BOLSA DE ESPECIALISTAS
VISÃO, 27-04-2020 por Adão Carvalho, Secretário-Geral do SMMP

Torna-se ainda imperioso reequacionar os espaços nos Tribunais
 

As mais recentes imagens sobre julgamentos reportam-nos para um aspeto cénico muito diverso daquele a que estávamos habituados, juízes, procuradores, advogados, funcionários, todos com viseiras e/ou máscaras de proteção.

Essa realidade não se vai quedar pelo tempo já decorrido desde que os casos de coronavírus em Portugal começaram a ser conhecidos, mas tudo indica terá de se manter ainda por largos meses.

É a altura de adaptarmos os quadros de funcionamento habituais dos Tribunais às novas exigências.

A normalidade de funcionamento dos Tribunais, com centenas de diligências diárias por todo o país, com o habitual aglomerado de advogados, intervenientes processuais e demais utentes da justiça, concentrados nos átrios ou nos corredores à espera de diligências ou para tratar dos mais variados assuntos, como o atendimento ao público nas áreas do trabalho, da família e menores, do maior acompanhado, etc., não poderá ser retomada nos próximos tempos.

Na verdade, mesmo que não seja prorrogado o Estado de Emergência, enquanto não for descoberta, testada e aplicada uma vacina adequada a proteger a generalidade das pessoas, a expectativa de regressar à normalidade vai ter de ser sempre temperada por medidas de restrição, de contenção e de prevenção que não podem ser eliminadas por completo.

Isso implica que a realização de diligências presencias nos Tribunais deverá ficar limitada aos processos urgentes, não só por necessidade de proteção dos magistrados ou funcionários, mas essencialmente pela necessidade de proteção dos advogados, intervenientes processuais, polícias, peritos, solicitadores, evitando que tenham de se deslocar ao edifício do Tribunal, muitas vezes usando transportes público, e dessa forma potenciar de forma relevante a disseminação do vírus.

Da mesma forma deverão as diversas estruturas de gestão dos magistrados e funcionários reorganizar o serviço de forma a potenciar o teletrabalho e permitir a compatibilização do exercício das suas funções com a necessidade de ficarem em casa com os filhos, cujas atividades letivas presenciais foram suspensas, e proteger os que pela idade mais avançada ou por sofrerem de patologia anterior estão mais vulneráveis a consequências gravosas decorrentes de uma infeção por Covid-19.

O recurso a meios de realização de diligências à distância deverão ser, implementados e reforçados, embora cientes que tais meios serão de difícil exequibilidade prática numa grande maioria das situações.

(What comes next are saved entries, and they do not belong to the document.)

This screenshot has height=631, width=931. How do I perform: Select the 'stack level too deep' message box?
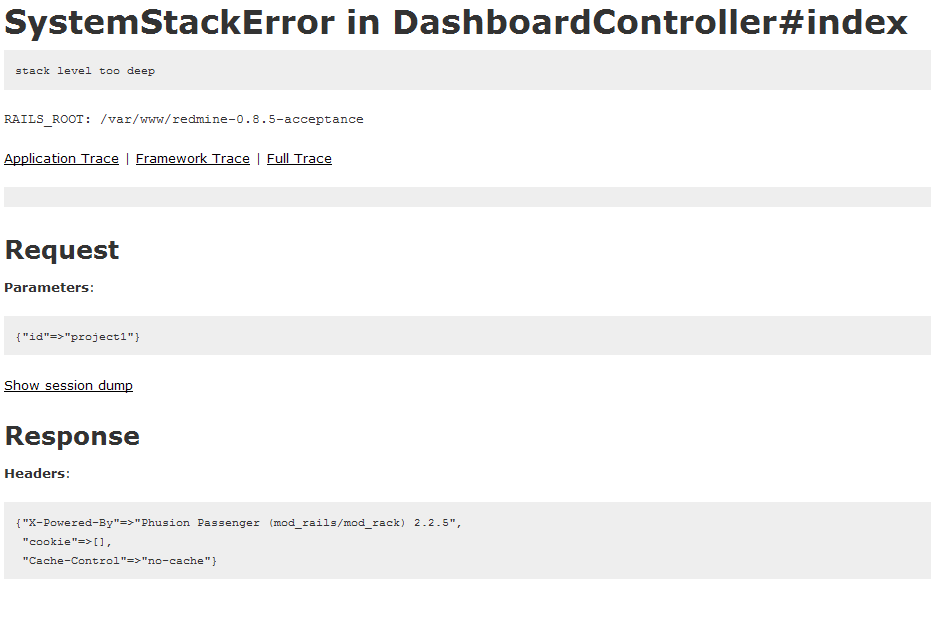[x=467, y=70]
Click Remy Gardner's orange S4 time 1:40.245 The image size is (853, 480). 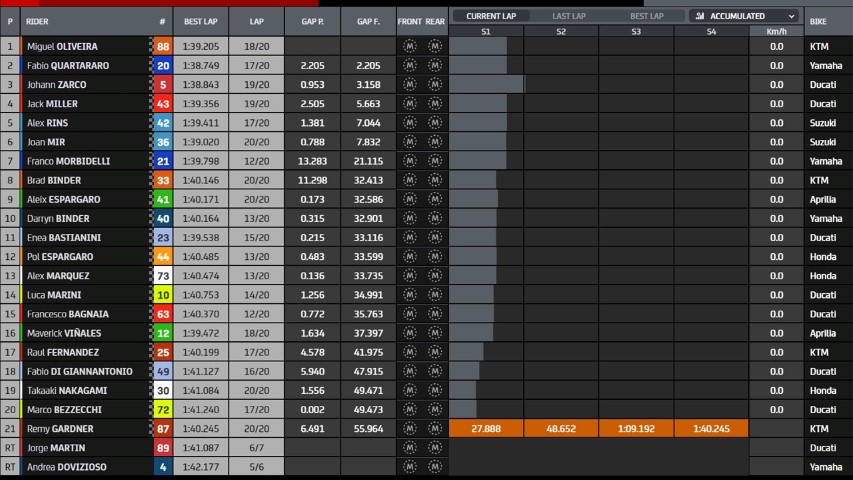coord(711,429)
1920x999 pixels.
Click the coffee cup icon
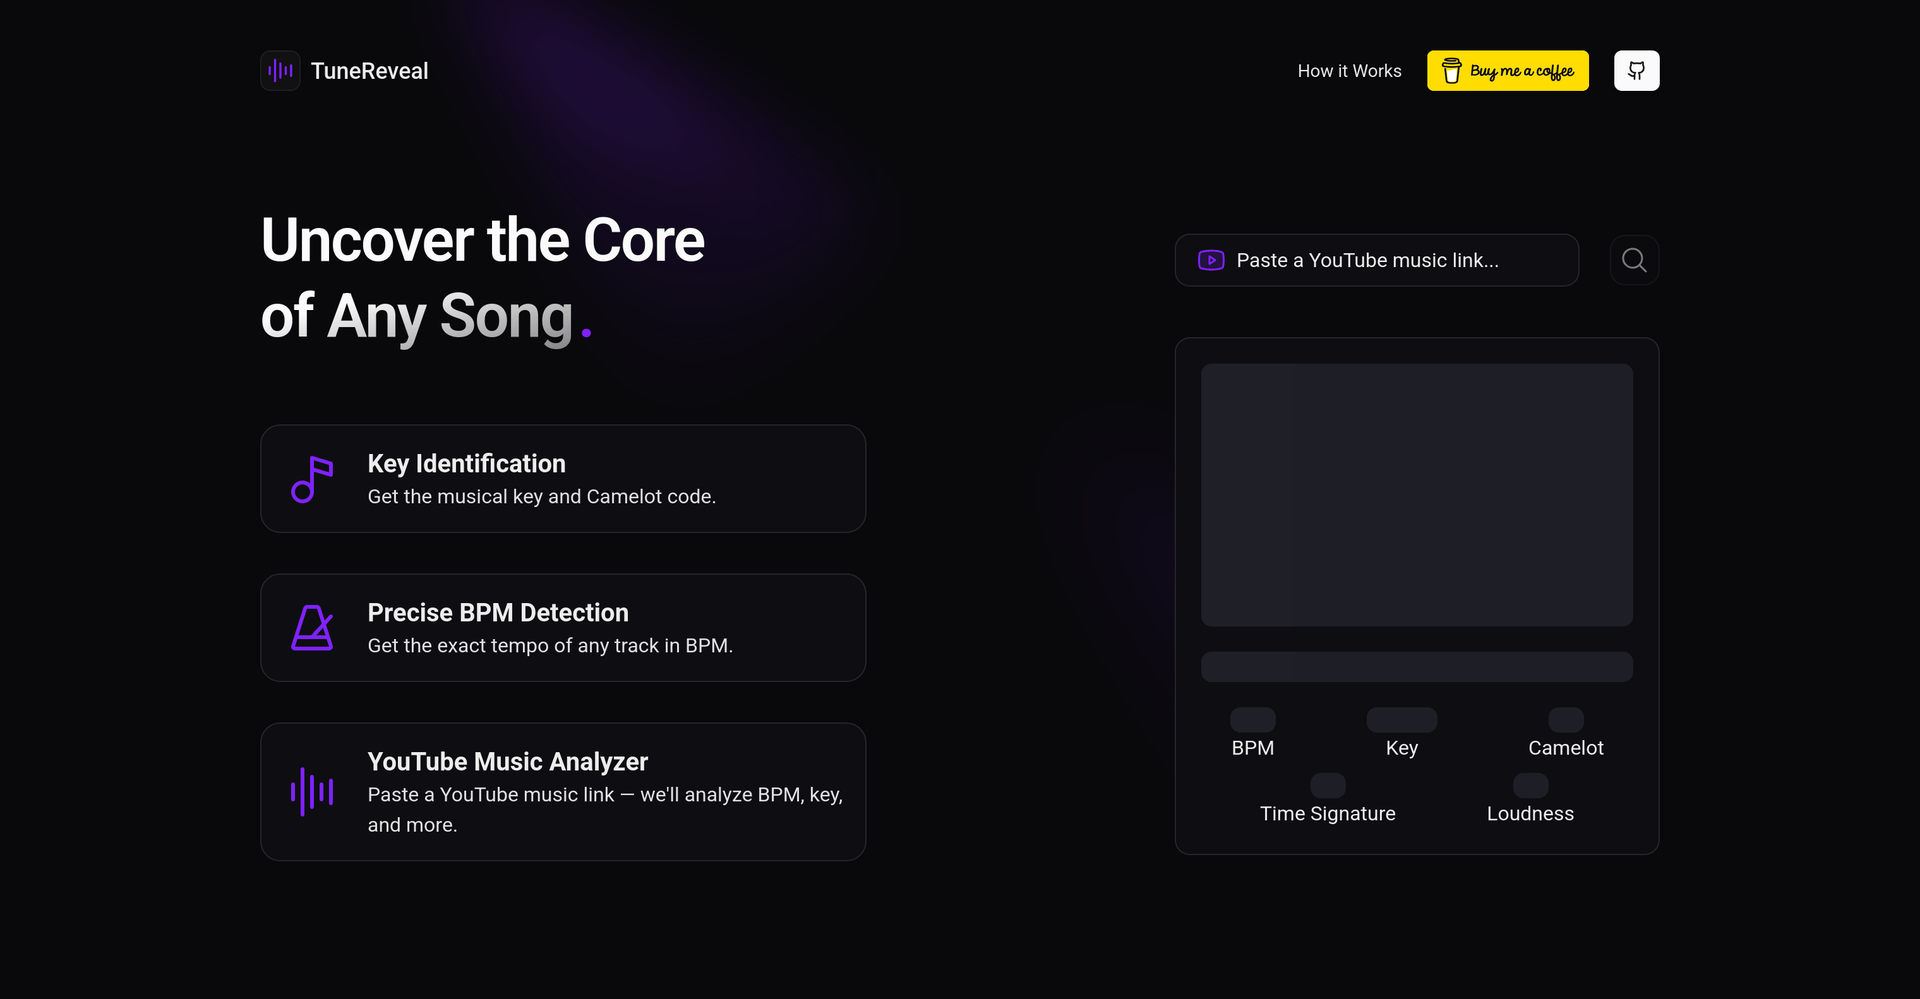click(x=1451, y=71)
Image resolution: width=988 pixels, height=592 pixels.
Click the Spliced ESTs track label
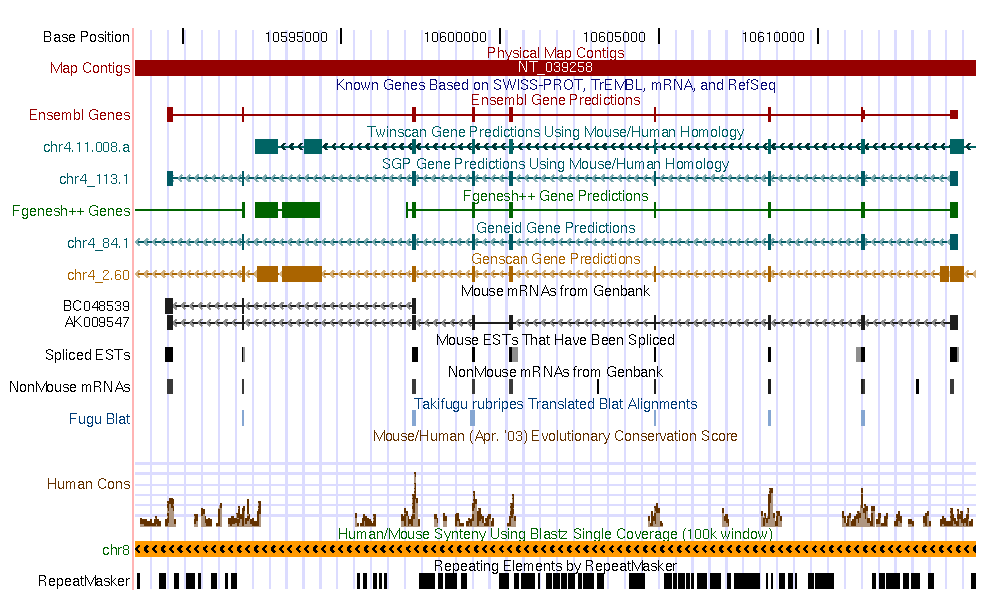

Torna-se ainda imperioso reequacionar os espaços nos Tribunais. Desde as salas de audiência às secções e todos os espaços que impliquem o contacto presencial com os utentes da justiça, os quais deverão cumprir todas as exigências de segurança e proteção exigidas pela DGS para qualquer serviço que importe o contato direto com pessoas.

O mesmo se diga quanto aos espaços onde as pessoas aguardam pelas diligências que devem permitir o afastamento mínimo recomendado entre as pessoas e cujo percurso no interior dos edifícios deverá estar devidamente sinalizado, evitando-se dentro do possível a concentração no mesmo horário de várias diligências.

Para além dos equipamentos de proteção de magistrados e funcionários que têm vindo a ser distribuídos pelo MJ, essencialmente viseiras, é importante que os Tribunais disponham de máscaras e viseiras para serem usados pelos utentes dos Tribunais que não se façam acompanhar de tais equipamentos quando aí se desloquem.

Nem todos podemos ser heróis da linha da frente, mas podemos contribuir para que a situação que chega à linha da frente não assuma os foros de gravidade que conhecemos noutros países.

Para isso não podemos, nem devemos ambicionar um regresso à normalidade a todo o custo, numa espécie de ato de heroísmo egoísta, pois comporta elevados riscos não só para os magistrados, mas também para os funcionários, advogados, todos os habituais utilizadores dos espaços da justiça e os cidadãos em geral.

Como todas as demais valências da nossa sociedade a Justiça encontrará no tempo certo a forma de recuperar o que agora está parado.          

No momento atual e nos tempos mais próximos as soluções encontradas para o funcionamento dos Tribunais deverão basear-se num equilíbrio ponderado entre o valor do funcionamento da justiça e o valor da saúde pública, devendo ainda entrar nessa ponderação a necessidade de compatibilizar o serviço com limitações para quase todos os que trabalham nos tribunais decorrentes do encerramento generalizado das escolas, creches ou mesmo de alguns lares de terceira idade.